A series of bombs exploded in the Iraqi capital on Saturday, killing at least 37 people in attacks targeting busy outdoor markets and a restaurant in the New Baghdad neighbourhood.
Ahead of Baghdad ending a decade-old nightly curfew, bombs exploded across the Iraqi capital Saturday, killing at least 37 people in a stark warning of the dangers still ahead in this country torn by the Islamic State group.
The deadliest bombing happened in the capital’s New Baghdad neighborhood, where a suicide bomber detonated his explosives in a street filled with hardware stores and a restaurant, killing 22 people and wounding at least 45, police said.

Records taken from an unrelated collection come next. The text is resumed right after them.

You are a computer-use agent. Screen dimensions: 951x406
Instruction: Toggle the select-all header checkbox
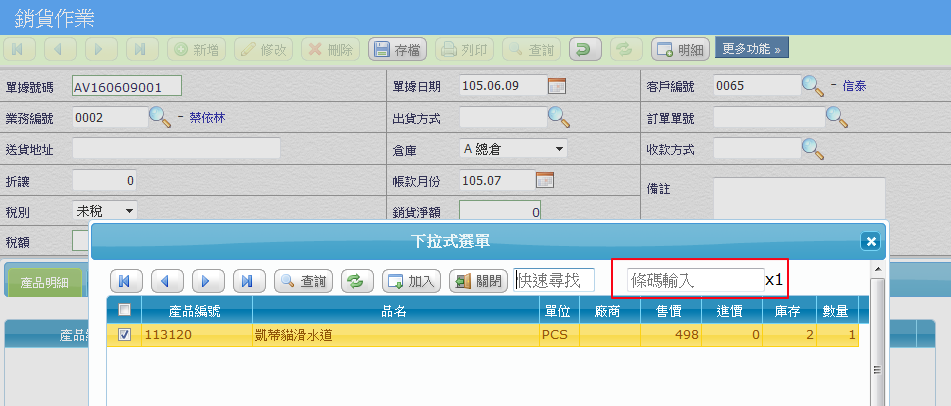[124, 310]
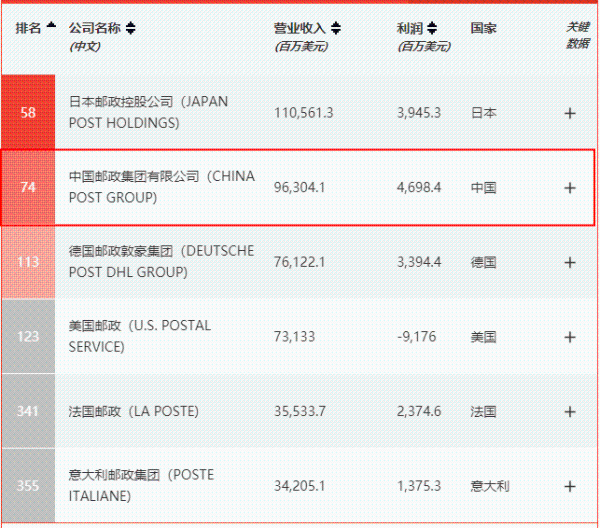The width and height of the screenshot is (600, 528).
Task: Click the La Poste company name
Action: coord(133,412)
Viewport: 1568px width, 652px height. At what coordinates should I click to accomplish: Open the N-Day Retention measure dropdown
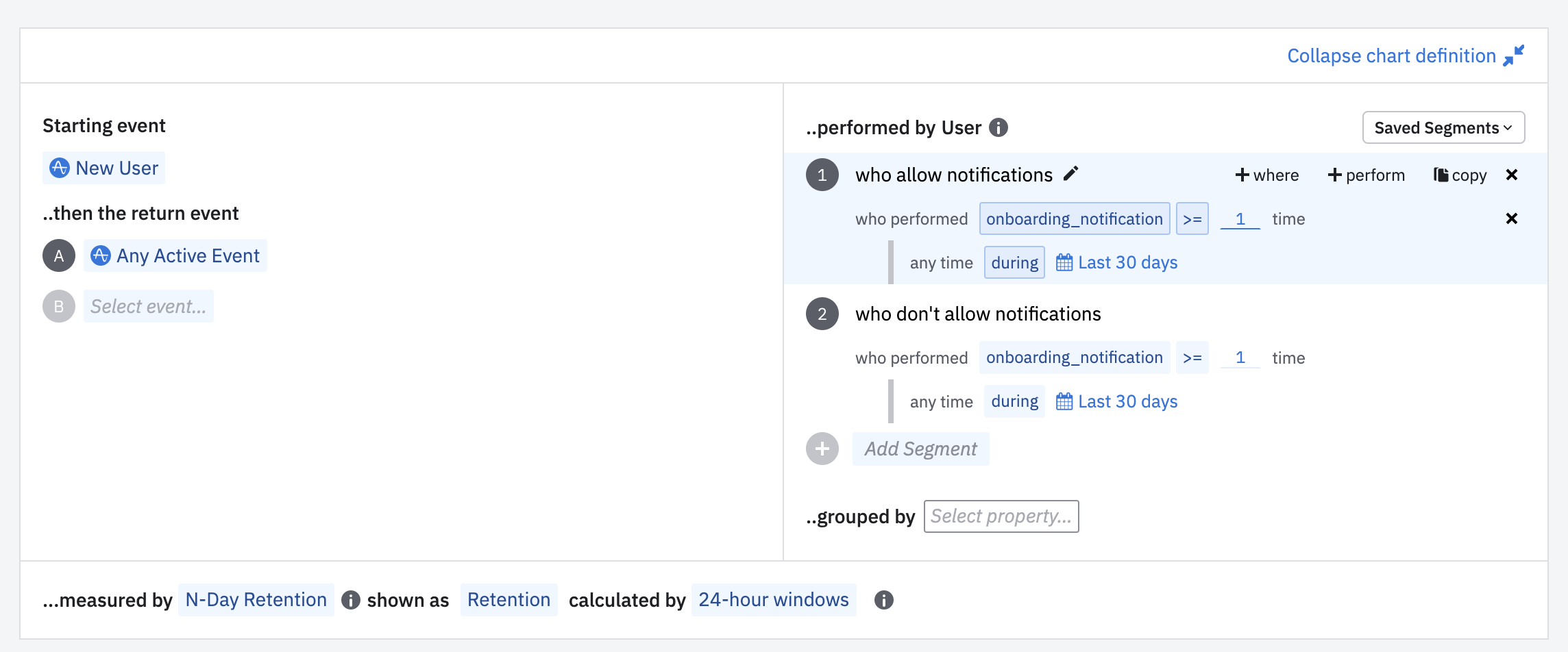[256, 600]
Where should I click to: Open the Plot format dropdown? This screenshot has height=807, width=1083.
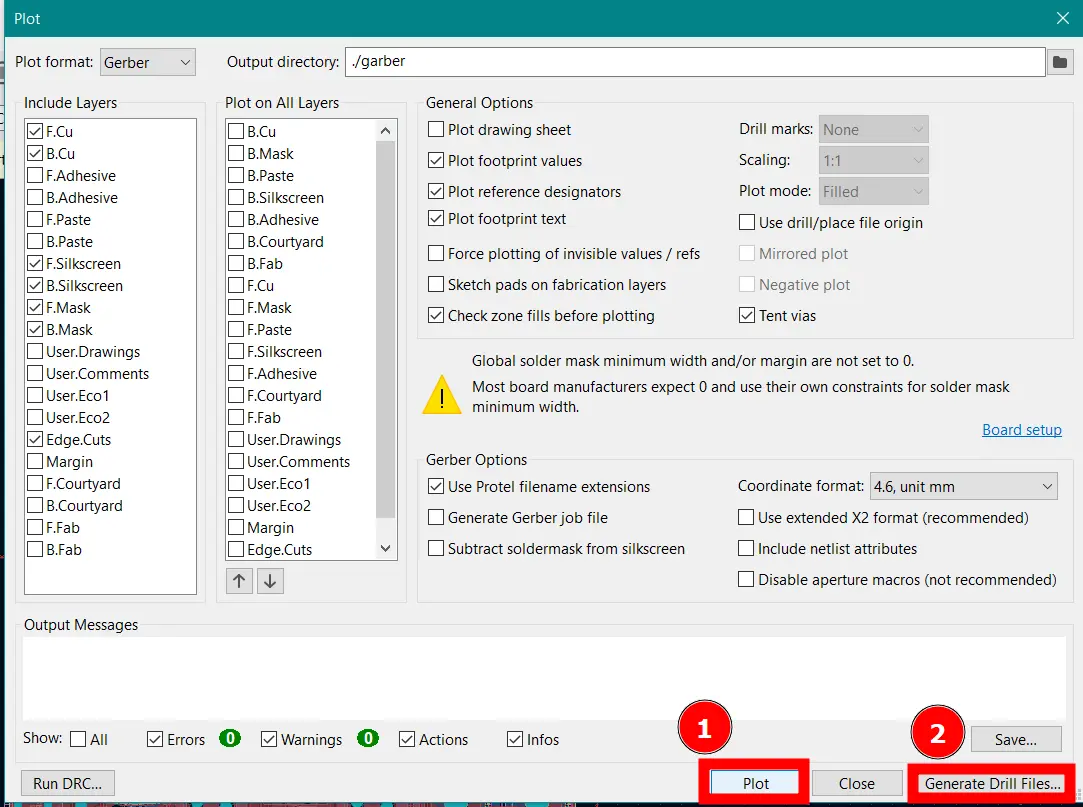coord(148,62)
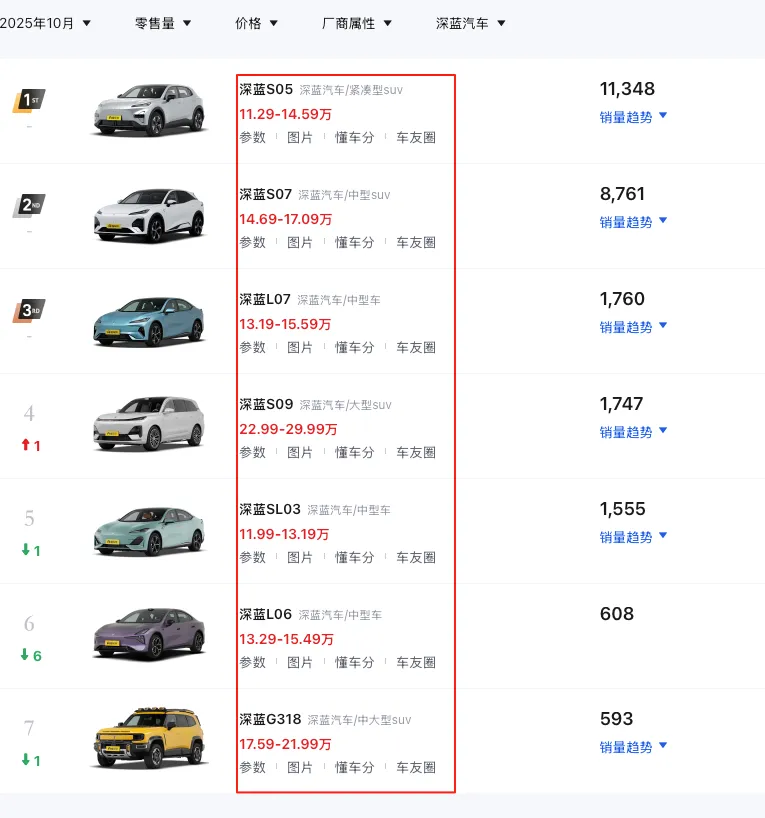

“The restaurant was full of young people, children and women when the suicide bomber blew himself up,” witness Mohamed Saeed said. “Many got killed.”
After the blast, bloody water mixed with olives and other debris from the restaurant as authorities tried to clean.
A second attack happened in central Baghdad’s popular Shorja market, where two bombs some 25 meters (yards) apart exploded, killing at least 11 people and wounding 26, police said. Another bombing at the Abu Cheer outdoor market in southwestern Baghdad killed at least four people and wounded 15, police said.
Hospital officials confirmed the casualty figures. All officials spoke on condition of anonymity as they weren’t authorized to brief journalists.
No group immediately claimed responsibility for the attacks, though the Islamic State group has launched attacks on Baghdad in the past. The extremist group now holds a third of both Iraq and neighboring Syria in its self-declared caliphate.
The attacks came as Iraq prepared to lift its nightly midnight-to-5 a.m. curfew on Sunday. The curfew largely has been in place since 2004, in response to the growing sectarian violence that engulfed Iraq after the the U.S.-led invasion a year earlier.
There was no immediate comment Saturday from Prime Minister Haider al-Abadi, who announced the end of the curfew on Thursday by decree. He also ordered that streets, long blocked off for security reasons, reopen for traffic and pedestrians.
Iraqi officials repeatedly have assured that the capital is secure, despite Sunni militant groups occasionally attacking Baghdad’s Shiite-majority neighborhoods.